Output Validation: From Schema Enforcement to Semantic Contracts

PSF-2 is the domain that separates systems that occasionally fail from systems that fail safely. Every model output is a hypothesis — PSF-2 is the test suite that rejects the ones that would break downstream systems, harm users, or expose your organisation to liability.

Why Output Validation Fails in Practice

Most teams add output validation after an incident. The model returns a hallucinated API call, a malformed JSON structure, or a response that passes to a downstream system and causes a cascade failure. The fix is always "we should have validated that." PSF-2 says: validate first, ship second.

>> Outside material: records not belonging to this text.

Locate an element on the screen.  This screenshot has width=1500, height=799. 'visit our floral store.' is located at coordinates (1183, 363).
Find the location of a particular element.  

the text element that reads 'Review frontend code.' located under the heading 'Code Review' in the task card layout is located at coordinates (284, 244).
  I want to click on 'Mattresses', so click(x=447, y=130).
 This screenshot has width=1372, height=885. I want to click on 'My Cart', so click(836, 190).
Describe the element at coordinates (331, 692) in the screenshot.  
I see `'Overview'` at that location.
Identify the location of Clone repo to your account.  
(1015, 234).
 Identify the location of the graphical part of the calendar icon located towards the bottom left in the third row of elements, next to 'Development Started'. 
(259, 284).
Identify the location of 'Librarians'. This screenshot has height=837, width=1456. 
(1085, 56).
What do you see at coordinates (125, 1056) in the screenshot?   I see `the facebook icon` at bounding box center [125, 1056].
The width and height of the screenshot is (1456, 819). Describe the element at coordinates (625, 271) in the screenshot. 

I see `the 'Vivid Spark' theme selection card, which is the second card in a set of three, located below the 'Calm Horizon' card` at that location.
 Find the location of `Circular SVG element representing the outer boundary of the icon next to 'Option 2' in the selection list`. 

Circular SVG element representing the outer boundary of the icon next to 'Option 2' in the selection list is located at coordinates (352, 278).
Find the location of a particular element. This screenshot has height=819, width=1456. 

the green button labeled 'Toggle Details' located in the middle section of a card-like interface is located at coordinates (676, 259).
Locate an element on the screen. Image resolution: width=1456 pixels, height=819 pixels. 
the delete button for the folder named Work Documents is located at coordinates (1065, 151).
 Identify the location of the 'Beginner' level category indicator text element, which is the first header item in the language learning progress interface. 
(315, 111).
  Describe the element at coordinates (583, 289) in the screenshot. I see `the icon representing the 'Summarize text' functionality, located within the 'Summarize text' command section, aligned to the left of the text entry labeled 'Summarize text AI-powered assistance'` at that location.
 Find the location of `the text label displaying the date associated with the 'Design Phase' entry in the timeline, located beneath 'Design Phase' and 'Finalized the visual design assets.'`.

The three failure modes we see most often:

Schema drift: The model was prompted with a JSON schema. It returns something close but not quite right — an extra field, a wrong type, a null where a string was expected. The consuming code crashes or silently uses wrong data.
Semantic drift: The output is schema-valid but semantically wrong. A sentiment classifier returns "positive" for a complaint. A summariser returns a summary of the wrong document. Schema validation wouldn't catch this.
Confidence blindness: The model is uncertain but returns an answer anyway. Without a confidence mechanism, you have no way to route uncertain outputs to human review.

The Output Contract

An output contract is a machine-verifiable specification of what a valid model output looks like. It has three layers:

L1 — Structural

Is the output the right format? Valid JSON/YAML/Markdown? Does it match the declared schema?

Tools: Pydantic, JSON Schema, zod

L2 — Semantic

Is the output factually coherent? Are referenced entities real? Does the output contradict the input context?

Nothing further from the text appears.